--- What you should do ---
Lay out everything from the line containing "The width and height of the screenshot is (591, 494)." down to the last line of the entries as a JSON list of strings, one string per line, skipping blank lines.

Dataset entries
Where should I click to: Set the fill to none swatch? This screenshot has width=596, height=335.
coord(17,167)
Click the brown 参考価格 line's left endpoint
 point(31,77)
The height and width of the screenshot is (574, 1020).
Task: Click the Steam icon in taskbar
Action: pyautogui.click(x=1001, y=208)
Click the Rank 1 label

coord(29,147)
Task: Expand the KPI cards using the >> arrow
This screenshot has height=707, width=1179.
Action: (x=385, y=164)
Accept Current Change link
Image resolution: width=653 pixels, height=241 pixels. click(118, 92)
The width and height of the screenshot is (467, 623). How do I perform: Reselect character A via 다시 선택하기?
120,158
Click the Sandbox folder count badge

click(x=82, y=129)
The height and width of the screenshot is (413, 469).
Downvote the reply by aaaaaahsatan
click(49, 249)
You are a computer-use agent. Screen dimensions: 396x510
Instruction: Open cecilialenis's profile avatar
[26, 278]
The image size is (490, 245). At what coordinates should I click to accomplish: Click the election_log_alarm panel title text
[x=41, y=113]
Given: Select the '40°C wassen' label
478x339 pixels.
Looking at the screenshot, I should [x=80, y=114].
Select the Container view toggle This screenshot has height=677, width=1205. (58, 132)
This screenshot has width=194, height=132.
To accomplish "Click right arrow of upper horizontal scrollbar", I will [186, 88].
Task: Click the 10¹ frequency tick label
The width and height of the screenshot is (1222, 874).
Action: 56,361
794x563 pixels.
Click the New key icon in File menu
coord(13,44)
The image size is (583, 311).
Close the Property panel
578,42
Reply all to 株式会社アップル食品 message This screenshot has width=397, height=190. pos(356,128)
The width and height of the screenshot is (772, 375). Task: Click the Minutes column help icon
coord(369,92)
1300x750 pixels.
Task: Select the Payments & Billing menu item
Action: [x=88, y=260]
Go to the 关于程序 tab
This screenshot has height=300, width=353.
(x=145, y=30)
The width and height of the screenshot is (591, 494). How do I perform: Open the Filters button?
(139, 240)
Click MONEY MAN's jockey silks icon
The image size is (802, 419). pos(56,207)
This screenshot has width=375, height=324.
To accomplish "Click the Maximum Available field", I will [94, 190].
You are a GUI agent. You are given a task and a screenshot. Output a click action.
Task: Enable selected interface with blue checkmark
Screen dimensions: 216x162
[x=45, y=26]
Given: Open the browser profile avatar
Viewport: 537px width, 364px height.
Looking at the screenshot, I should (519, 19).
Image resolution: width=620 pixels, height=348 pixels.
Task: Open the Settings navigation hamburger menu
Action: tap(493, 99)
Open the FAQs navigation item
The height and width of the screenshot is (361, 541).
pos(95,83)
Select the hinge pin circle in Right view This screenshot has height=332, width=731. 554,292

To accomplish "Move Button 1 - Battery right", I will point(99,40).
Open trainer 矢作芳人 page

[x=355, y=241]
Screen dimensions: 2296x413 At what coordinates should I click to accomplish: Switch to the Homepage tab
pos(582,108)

--- Result of this exercise ---
[
  "The width and height of the screenshot is (591, 494). How do I perform: Open the Filters button?",
  "(139, 240)",
  "Click MONEY MAN's jockey silks icon",
  "The image size is (802, 419). pos(56,207)",
  "This screenshot has width=375, height=324.",
  "To accomplish \"Click the Maximum Available field\", I will [94, 190].",
  "You are a GUI agent. You are given a task and a screenshot. Output a click action.",
  "Task: Enable selected interface with blue checkmark",
  "Screen dimensions: 216x162",
  "[x=45, y=26]",
  "Given: Open the browser profile avatar",
  "Viewport: 537px width, 364px height.",
  "Looking at the screenshot, I should (519, 19).",
  "Image resolution: width=620 pixels, height=348 pixels.",
  "Task: Open the Settings navigation hamburger menu",
  "Action: tap(493, 99)",
  "Open the FAQs navigation item",
  "The height and width of the screenshot is (361, 541).",
  "pos(95,83)",
  "Select the hinge pin circle in Right view This screenshot has height=332, width=731. 554,292",
  "To accomplish \"Move Button 1 - Battery right\", I will point(99,40).",
  "Open trainer 矢作芳人 page",
  "[x=355, y=241]",
  "Screen dimensions: 2296x413 At what coordinates should I click to accomplish: Switch to the Homepage tab",
  "pos(582,108)"
]